What you need to do: Once you reach the line containing "The width and height of the screenshot is (600, 400).", copy it and every line after it exactly, through the end of the data below.
═════ Records for this task
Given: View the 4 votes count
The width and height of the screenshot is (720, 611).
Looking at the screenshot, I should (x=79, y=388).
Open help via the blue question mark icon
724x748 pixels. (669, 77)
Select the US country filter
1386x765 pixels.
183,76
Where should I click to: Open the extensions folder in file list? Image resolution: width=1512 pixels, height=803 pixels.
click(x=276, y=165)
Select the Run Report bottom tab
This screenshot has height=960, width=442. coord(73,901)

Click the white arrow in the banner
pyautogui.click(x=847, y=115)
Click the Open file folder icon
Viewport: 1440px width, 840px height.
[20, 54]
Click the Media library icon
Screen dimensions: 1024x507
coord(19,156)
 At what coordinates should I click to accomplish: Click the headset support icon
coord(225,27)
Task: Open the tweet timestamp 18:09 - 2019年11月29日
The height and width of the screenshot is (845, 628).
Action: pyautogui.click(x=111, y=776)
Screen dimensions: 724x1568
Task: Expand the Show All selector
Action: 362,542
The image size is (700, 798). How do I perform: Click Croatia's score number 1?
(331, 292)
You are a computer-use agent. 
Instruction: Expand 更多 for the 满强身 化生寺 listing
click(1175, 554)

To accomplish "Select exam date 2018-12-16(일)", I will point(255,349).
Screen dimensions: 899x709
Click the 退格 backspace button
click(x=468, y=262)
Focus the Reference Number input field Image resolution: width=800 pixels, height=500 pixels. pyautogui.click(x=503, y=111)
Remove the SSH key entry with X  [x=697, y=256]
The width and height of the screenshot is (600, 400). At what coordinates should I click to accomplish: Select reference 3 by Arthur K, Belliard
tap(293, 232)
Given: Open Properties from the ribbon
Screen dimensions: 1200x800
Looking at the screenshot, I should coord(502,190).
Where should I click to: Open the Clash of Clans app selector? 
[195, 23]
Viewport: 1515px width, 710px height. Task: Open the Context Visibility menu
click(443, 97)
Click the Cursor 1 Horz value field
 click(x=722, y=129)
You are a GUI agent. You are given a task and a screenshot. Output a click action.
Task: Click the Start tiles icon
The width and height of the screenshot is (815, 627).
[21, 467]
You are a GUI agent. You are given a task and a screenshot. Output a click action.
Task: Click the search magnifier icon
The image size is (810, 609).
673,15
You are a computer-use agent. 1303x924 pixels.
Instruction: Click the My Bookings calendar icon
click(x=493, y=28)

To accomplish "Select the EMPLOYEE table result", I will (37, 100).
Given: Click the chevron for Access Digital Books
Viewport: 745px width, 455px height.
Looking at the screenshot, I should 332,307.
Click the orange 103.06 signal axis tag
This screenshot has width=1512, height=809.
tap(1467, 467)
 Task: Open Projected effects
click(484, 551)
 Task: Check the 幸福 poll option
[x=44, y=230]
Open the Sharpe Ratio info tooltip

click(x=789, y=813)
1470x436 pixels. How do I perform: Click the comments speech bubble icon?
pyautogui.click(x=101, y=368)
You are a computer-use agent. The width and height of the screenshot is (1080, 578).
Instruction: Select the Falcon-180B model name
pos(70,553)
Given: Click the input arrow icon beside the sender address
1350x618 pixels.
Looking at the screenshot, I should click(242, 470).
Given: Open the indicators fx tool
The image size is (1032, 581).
══════════
Solved problem:
The width and height of the screenshot is (600, 400). At what coordinates should I click to accomplish: Select reference 3 by Arthur K, Belliard
tap(293, 232)
Given: Open Properties from the ribbon
Screen dimensions: 1200x800
Looking at the screenshot, I should coord(502,190).
Where should I click to: Open the Clash of Clans app selector? 
[195, 23]
Viewport: 1515px width, 710px height. Task: Open the Context Visibility menu
click(443, 97)
Click the Cursor 1 Horz value field
 click(x=722, y=129)
You are a GUI agent. You are given a task and a screenshot. Output a click action.
Task: Click the Start tiles icon
The width and height of the screenshot is (815, 627).
[21, 467]
You are a GUI agent. You are given a task and a screenshot. Output a click action.
Task: Click the search magnifier icon
The image size is (810, 609).
673,15
You are a computer-use agent. 1303x924 pixels.
Instruction: Click the My Bookings calendar icon
click(x=493, y=28)

To accomplish "Select the EMPLOYEE table result", I will (37, 100).
Given: Click the chevron for Access Digital Books
Viewport: 745px width, 455px height.
Looking at the screenshot, I should 332,307.
Click the orange 103.06 signal axis tag
This screenshot has width=1512, height=809.
tap(1467, 467)
 Task: Open Projected effects
click(484, 551)
 Task: Check the 幸福 poll option
[x=44, y=230]
Open the Sharpe Ratio info tooltip

click(x=789, y=813)
1470x436 pixels. How do I perform: Click the comments speech bubble icon?
pyautogui.click(x=101, y=368)
You are a computer-use agent. The width and height of the screenshot is (1080, 578).
Instruction: Select the Falcon-180B model name
pos(70,553)
Given: Click the input arrow icon beside the sender address
1350x618 pixels.
Looking at the screenshot, I should click(242, 470).
Given: Open the indicators fx tool
The image size is (1032, 581).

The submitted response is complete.